Qual o papel da classe médica nesse cenário? Como intensificar a cobertura vacinal?
O engajamento dos profissionais da saúde é fundamental para que sejam ampliadas as coberturas vacinais, aumentando o alcance das mensagens junto à população, principalmente sobre os benefícios da vacinação. Algumas medidas importantes que também podem contribuir para o aumento da cobertura vacinal são: flexibilização de horário dos postos, parcerias com escolas e universidades, mobilização da sociedade civil e maior envolvimento do Programa de Saúde da Família.
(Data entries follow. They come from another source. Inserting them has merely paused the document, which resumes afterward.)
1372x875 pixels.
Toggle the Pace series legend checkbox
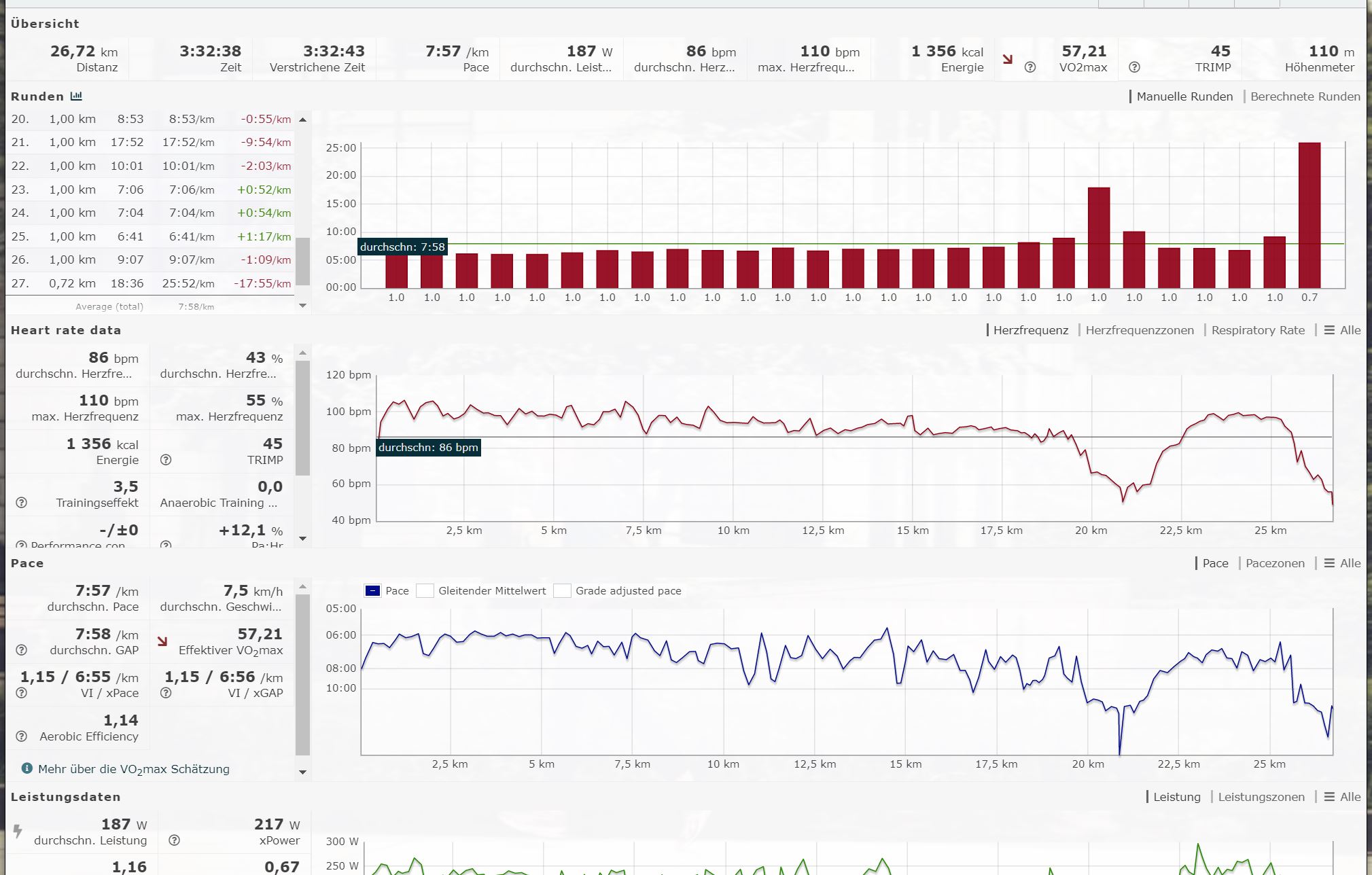(372, 590)
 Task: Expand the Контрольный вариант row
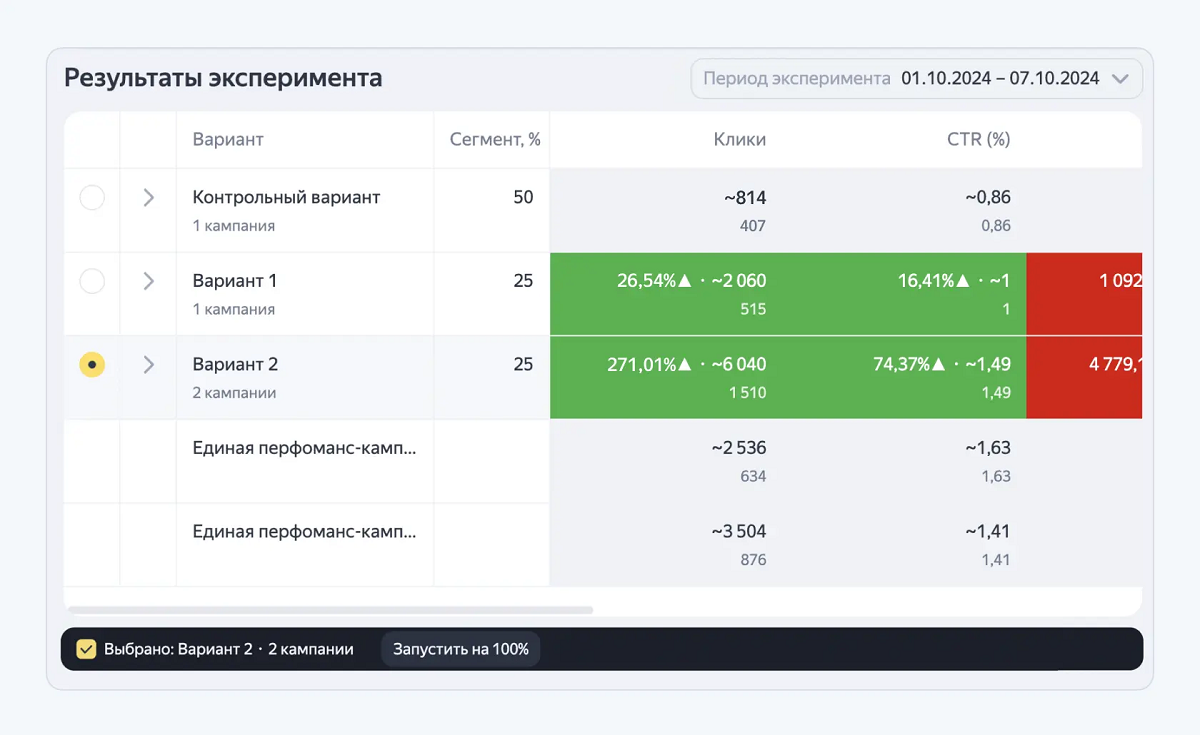148,197
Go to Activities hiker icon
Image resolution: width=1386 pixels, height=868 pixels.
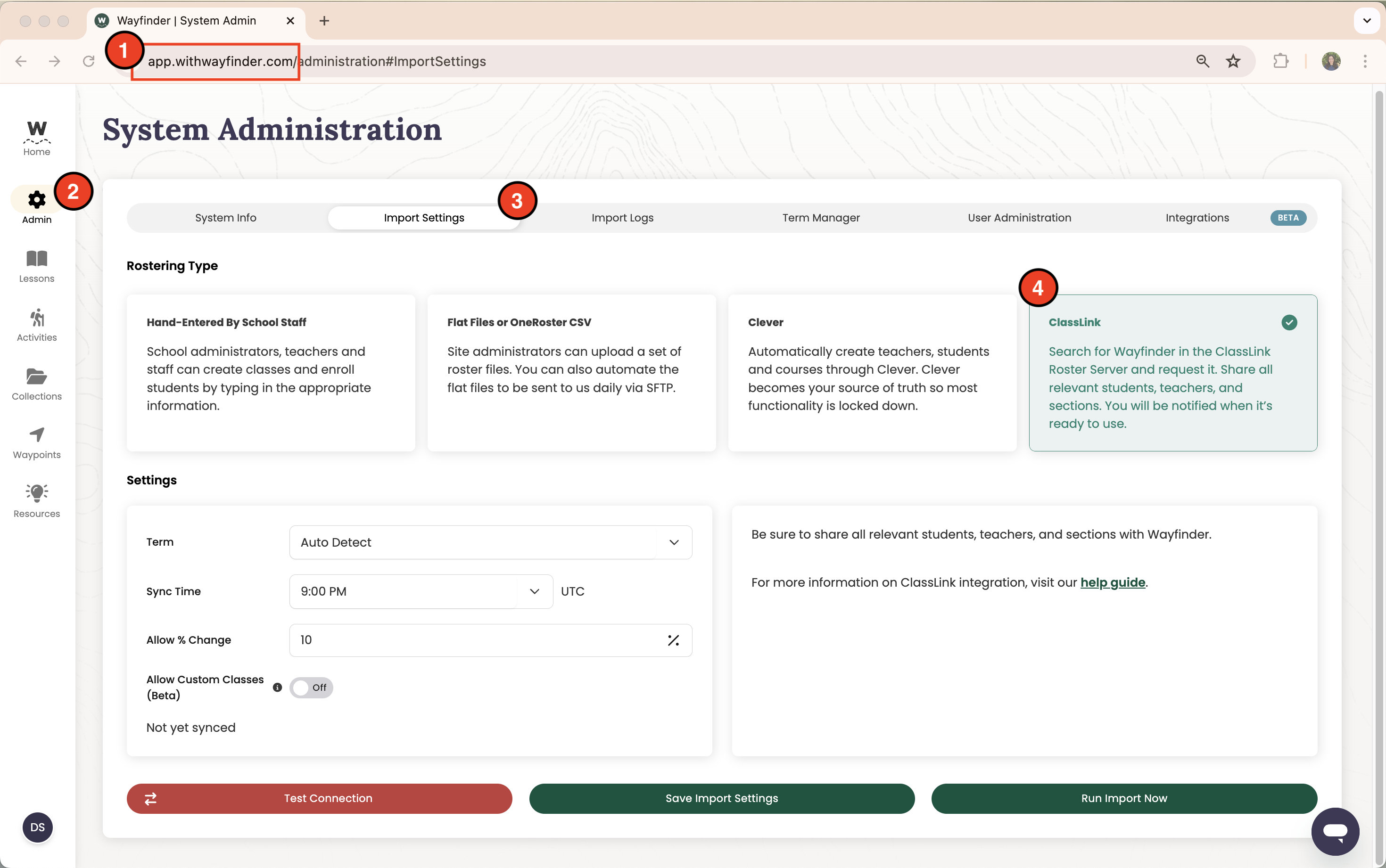click(37, 319)
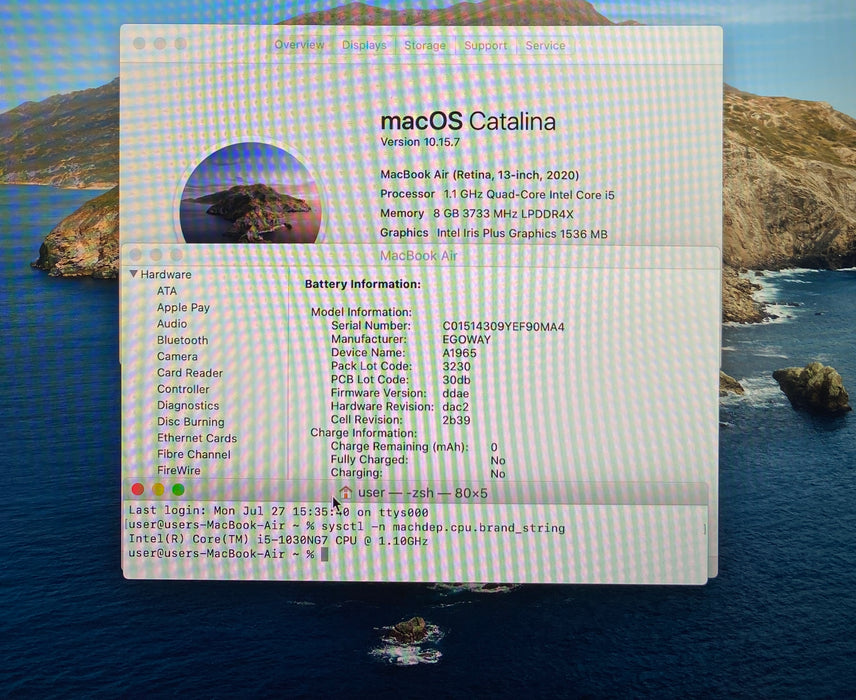Maximize Terminal using the green button

178,489
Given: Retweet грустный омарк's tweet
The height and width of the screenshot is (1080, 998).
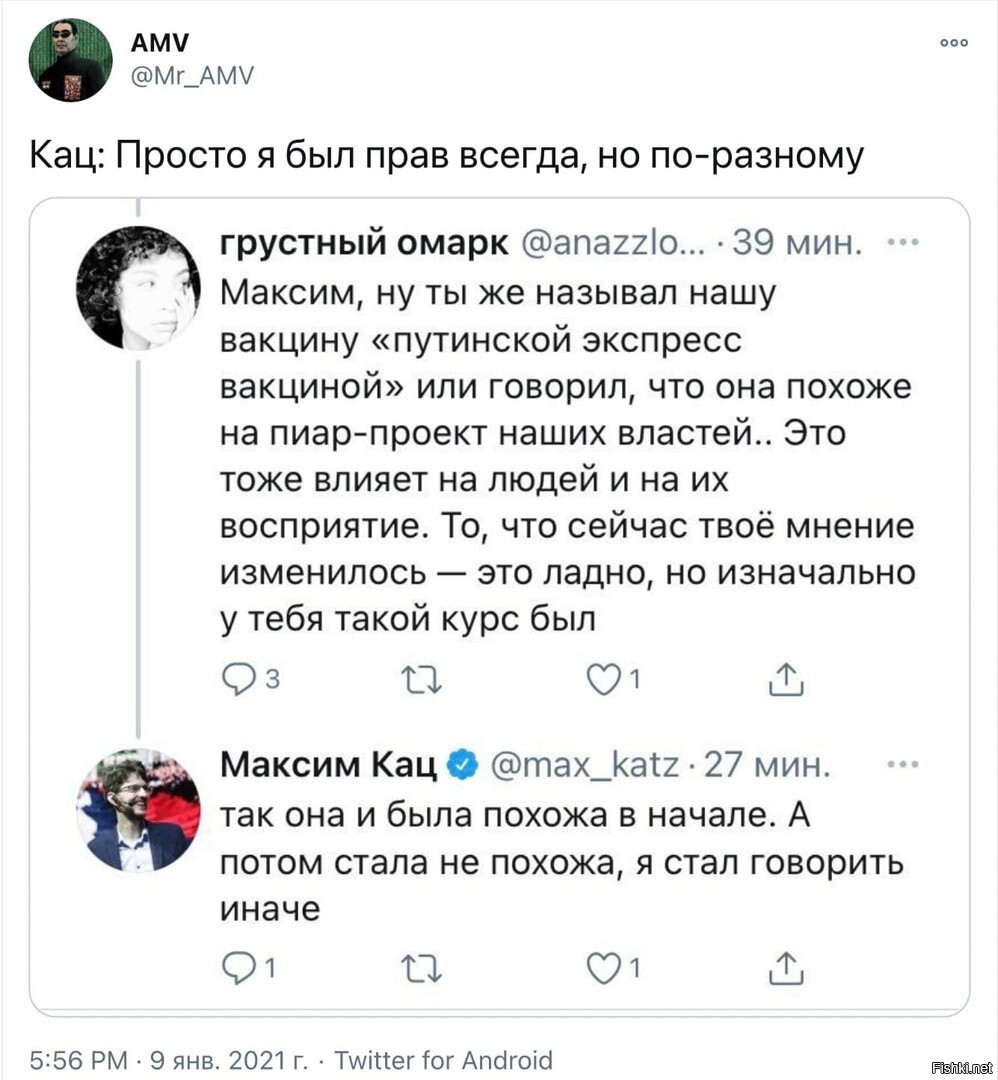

Especialistas apontam que a falta de contato direto com a doença, eliminada nos anos 1990, faz com que a população ‘esqueça’ ou desconheça a gravidade das consequências da poliomielite. Isso ocorre também na formação da classe médica?
Uma melhor capacitação dos profissionais é mais um dos pontos fundamentais para reverter as baixas coberturas. Além de nunca terem visto casos de muitas das doenças prevenidas com vacinas, muitos dos profissionais da saúde desconhecem o calendário e os esquemas recomendados.
Se a queda na cobertura vacina persistir nesse ritmo, é possível que num futuro próximo possamos ter casos de poliomielite no Brasil?
O risco de volta da poliomielite é real, mesmo que não seja em breve, e o retorno do sarampo é prova disso. Enquanto houver circulação do poliovírus em qualquer lugar do mundo, existe o risco de volta da doença, principalmente onde a cobertura vacinal seja baixa e a vigilância não seja adequada. A doença ainda é endêmica em dois países: Afeganistão e Paquistão. Em 2020, já foram confirmados mais de 130 casos até o momento. Vivemos num mundo globalizado, com a circulação de milhões de pessoas todos os dias. Daí a importância de se manter coberturas vacinais de pelo menos 95%, mesmo nos países onde não há mais registros da doença.
E no Brasil, especificamente, qual é a importância da vacinação?
Falta muito pouco para que a poliomielite seja a próxima doença infecciosa a ser erradicada, depois da varíola. É necessária a conscientização de pais e responsáveis sobre a importância da vacinação por aqui, mesmo sem novos casos sendo registrados. As vacinas são eficazes e seguras, além de serem distribuídas gratuitamente nas unidades básicas de saúde. Seria uma catástrofe a volta da doença ao Brasil.